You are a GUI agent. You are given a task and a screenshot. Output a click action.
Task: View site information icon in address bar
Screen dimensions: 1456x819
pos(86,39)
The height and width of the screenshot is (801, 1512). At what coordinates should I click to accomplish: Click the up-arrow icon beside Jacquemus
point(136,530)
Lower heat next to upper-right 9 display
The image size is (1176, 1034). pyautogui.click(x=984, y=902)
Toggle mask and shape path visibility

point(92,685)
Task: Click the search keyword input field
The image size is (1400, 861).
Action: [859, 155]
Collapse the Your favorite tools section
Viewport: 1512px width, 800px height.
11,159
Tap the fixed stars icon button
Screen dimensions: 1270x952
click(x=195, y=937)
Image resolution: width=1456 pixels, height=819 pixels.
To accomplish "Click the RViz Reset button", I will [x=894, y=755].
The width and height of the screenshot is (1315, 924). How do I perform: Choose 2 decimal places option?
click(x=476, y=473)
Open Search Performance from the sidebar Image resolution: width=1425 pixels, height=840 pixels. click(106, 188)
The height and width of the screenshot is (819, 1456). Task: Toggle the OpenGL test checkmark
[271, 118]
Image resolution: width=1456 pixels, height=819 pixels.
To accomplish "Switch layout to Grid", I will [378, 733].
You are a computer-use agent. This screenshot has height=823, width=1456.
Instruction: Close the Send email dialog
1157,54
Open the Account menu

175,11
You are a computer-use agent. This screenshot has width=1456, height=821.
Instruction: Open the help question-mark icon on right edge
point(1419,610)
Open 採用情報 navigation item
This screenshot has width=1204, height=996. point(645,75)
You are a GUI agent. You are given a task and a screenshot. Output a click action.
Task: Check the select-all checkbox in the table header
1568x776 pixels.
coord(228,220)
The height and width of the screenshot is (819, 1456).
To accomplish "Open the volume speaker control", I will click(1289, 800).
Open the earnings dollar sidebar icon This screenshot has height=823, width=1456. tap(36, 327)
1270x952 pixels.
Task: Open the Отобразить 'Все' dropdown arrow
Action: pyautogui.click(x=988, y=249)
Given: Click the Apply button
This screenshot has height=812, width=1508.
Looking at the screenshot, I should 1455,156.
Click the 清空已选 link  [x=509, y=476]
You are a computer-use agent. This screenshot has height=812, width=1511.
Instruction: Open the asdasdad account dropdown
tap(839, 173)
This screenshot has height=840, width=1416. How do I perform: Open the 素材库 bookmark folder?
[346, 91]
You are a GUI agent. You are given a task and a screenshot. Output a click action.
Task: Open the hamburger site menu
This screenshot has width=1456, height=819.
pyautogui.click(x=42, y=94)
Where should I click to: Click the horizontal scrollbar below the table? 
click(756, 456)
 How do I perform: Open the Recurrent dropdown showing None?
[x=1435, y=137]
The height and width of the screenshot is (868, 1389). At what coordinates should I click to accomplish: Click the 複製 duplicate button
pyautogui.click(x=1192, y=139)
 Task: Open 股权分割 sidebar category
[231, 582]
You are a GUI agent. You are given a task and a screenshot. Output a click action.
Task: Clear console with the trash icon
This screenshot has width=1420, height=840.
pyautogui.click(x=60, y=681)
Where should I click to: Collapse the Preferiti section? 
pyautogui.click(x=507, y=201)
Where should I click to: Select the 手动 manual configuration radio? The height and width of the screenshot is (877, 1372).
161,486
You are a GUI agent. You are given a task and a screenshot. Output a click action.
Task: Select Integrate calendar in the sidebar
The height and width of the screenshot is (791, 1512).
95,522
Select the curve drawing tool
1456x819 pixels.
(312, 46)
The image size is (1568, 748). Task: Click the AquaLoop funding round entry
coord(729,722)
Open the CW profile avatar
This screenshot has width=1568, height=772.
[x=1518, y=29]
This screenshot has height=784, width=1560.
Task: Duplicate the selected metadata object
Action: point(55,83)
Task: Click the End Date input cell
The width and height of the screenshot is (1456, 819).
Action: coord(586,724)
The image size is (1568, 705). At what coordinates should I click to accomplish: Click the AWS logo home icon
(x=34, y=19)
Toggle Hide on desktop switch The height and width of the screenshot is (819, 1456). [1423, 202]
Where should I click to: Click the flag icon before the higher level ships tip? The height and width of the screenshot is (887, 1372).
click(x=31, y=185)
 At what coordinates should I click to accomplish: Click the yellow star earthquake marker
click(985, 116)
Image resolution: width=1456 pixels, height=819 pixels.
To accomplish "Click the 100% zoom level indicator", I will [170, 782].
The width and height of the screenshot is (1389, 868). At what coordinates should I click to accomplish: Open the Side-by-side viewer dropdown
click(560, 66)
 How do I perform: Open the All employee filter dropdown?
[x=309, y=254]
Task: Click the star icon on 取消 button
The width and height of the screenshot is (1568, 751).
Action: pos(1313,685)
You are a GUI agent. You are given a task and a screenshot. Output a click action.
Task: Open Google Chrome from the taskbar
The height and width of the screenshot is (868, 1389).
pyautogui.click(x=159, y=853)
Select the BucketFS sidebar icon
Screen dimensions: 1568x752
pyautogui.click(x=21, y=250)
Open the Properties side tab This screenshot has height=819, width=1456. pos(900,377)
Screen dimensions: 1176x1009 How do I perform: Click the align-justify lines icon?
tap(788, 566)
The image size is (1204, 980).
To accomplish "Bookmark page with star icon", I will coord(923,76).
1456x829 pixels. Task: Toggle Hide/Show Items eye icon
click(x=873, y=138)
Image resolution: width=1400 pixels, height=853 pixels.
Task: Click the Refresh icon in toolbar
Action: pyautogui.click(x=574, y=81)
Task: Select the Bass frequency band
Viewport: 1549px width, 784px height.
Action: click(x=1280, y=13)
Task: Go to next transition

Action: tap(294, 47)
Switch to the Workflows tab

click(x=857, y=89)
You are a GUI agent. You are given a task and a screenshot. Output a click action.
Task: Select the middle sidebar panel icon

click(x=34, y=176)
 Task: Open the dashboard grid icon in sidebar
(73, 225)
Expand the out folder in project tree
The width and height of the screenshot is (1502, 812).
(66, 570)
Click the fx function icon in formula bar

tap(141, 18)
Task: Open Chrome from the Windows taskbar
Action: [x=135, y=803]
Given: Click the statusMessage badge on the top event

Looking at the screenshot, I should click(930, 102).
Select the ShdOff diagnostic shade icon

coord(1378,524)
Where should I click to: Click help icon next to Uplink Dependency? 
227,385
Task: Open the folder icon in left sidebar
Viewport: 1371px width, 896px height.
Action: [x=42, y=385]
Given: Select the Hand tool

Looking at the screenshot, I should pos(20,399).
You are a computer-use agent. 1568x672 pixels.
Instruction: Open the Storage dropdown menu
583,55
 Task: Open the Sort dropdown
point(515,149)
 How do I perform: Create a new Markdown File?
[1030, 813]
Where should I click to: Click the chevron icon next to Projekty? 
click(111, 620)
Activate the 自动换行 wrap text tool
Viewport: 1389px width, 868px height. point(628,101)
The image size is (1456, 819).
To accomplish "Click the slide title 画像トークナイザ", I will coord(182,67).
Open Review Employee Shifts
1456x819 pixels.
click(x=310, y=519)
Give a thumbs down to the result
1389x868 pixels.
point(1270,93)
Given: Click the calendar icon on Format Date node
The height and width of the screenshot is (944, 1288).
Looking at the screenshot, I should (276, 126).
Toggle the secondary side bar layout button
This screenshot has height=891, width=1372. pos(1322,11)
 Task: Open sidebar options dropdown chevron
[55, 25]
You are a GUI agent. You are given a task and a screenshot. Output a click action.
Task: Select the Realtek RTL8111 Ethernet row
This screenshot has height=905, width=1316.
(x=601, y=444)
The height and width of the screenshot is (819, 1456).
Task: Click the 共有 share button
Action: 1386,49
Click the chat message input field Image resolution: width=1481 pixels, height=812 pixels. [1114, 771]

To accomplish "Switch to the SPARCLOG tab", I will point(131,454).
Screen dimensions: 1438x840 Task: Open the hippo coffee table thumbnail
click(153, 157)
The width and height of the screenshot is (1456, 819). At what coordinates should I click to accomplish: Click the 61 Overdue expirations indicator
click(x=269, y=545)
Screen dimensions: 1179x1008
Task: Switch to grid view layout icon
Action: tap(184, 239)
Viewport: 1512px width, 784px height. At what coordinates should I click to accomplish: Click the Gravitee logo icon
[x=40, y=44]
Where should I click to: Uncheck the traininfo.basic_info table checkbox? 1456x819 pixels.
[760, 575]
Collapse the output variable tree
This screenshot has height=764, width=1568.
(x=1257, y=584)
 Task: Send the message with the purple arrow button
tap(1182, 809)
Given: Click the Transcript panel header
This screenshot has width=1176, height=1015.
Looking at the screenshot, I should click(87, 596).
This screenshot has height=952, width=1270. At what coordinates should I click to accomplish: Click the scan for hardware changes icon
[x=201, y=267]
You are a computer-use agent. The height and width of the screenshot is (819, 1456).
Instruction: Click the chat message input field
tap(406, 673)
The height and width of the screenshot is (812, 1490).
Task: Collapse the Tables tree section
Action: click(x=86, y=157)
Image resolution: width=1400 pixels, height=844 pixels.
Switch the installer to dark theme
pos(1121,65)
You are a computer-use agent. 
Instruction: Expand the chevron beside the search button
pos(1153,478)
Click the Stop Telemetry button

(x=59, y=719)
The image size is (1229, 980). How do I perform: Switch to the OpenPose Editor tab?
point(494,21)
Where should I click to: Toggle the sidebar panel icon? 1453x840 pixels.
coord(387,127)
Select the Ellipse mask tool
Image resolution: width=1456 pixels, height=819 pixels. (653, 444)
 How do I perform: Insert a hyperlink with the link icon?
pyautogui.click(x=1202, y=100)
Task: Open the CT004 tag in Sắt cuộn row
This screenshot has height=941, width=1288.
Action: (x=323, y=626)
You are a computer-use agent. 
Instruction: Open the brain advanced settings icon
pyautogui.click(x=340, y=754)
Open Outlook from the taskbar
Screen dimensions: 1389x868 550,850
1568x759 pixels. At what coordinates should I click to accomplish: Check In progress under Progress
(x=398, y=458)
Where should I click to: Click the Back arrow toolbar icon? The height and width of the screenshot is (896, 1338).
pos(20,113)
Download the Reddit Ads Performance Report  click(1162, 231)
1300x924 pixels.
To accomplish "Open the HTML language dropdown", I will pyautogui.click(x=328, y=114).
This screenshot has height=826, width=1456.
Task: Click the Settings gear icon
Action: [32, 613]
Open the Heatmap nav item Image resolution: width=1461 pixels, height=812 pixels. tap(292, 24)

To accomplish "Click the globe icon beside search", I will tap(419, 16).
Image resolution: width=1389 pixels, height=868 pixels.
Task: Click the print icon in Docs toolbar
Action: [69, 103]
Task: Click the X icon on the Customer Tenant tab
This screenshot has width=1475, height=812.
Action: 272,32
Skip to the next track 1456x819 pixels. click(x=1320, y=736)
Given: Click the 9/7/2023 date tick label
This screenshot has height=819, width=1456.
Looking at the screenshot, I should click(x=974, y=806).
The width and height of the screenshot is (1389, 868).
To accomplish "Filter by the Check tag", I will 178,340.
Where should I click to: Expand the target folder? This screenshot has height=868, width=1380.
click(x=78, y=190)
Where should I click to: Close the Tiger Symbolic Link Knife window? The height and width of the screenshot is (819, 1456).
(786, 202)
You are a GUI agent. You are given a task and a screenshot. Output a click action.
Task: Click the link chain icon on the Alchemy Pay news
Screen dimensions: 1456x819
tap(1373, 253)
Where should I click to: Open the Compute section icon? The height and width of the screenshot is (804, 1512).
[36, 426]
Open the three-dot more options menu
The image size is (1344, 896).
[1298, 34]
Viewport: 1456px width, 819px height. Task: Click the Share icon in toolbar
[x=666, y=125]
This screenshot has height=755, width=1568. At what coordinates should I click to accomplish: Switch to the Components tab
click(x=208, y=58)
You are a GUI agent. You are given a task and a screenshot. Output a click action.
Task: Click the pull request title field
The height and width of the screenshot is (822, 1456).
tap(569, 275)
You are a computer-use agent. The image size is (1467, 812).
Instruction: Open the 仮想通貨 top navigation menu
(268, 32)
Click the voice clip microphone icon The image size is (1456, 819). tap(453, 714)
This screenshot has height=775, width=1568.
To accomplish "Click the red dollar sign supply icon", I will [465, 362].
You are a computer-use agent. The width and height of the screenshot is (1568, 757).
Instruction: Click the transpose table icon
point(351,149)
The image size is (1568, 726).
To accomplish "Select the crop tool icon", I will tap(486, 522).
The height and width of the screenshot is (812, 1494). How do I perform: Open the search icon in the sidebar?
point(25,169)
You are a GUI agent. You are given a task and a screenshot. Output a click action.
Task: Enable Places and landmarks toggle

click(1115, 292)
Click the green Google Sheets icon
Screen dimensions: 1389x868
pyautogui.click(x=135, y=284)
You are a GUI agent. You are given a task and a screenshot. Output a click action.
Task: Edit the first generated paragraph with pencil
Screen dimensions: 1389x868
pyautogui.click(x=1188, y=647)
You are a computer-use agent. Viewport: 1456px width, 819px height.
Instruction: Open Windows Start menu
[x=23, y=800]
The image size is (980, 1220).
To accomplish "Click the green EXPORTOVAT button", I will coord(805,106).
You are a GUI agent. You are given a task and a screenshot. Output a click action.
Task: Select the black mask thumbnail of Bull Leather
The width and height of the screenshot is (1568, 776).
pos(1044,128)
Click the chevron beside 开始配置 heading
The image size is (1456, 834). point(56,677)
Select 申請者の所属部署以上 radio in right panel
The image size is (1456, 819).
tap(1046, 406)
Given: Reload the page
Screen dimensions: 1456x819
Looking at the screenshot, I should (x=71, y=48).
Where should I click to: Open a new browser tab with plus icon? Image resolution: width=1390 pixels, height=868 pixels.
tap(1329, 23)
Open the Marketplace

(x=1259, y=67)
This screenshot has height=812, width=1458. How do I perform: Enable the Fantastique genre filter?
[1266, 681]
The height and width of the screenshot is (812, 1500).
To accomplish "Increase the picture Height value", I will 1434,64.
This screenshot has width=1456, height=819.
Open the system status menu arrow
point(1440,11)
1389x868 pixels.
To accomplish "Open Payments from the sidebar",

####

** Exercise aim **
Look through the entries. Copy out each line with "header" in it.

** Written solution **
Task: Check the select-all checkbox in the table header
Given: Click the Transcript panel header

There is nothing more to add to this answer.